Par contre je ne dis pas merci pour le manque de précision sur les surnoms donnés aux personnages féminins. Durant les 40 premières pages je ne comprenais strictement rien à qui était qui car on ne précisait le surnom de personne.
CONCLUSION :
Orgueil et Préjugé de Jane Austen de la collection '' Romans Éternels '' par Crawford collection, est un grand classique littéraire de caractère qui démontre qu'être une femme libérée dans un univers masculin n'est pas une chose facile. La romancière présente un idéal féminin intemporel autour d'une histoire d'amour à l'inverse des récits à l'eau de rose qui décrit la véritable facette d'une bourgeoisie anglaise qui pratique comme personne l'art de la guerre au féminin.

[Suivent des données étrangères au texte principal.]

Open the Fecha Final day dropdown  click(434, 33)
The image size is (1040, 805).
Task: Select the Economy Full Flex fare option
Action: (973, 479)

Jane Austen fait le portrait critique cinglant et ironique d'une société à un très haut degré patriarcal dans laquelle les femmes se battent avec les armes dont elles disposent.
Si triste que cette histoire puisse être pour Lydia, nous devons en tirer cette leçon pratique : la perte de la vertu pour une femme sans remède, un seul faux pas l'entraîne dans une ruine sans fin, et elle ne saurait être trop réservée dans son attitude face aux scélérats du sexe opposé.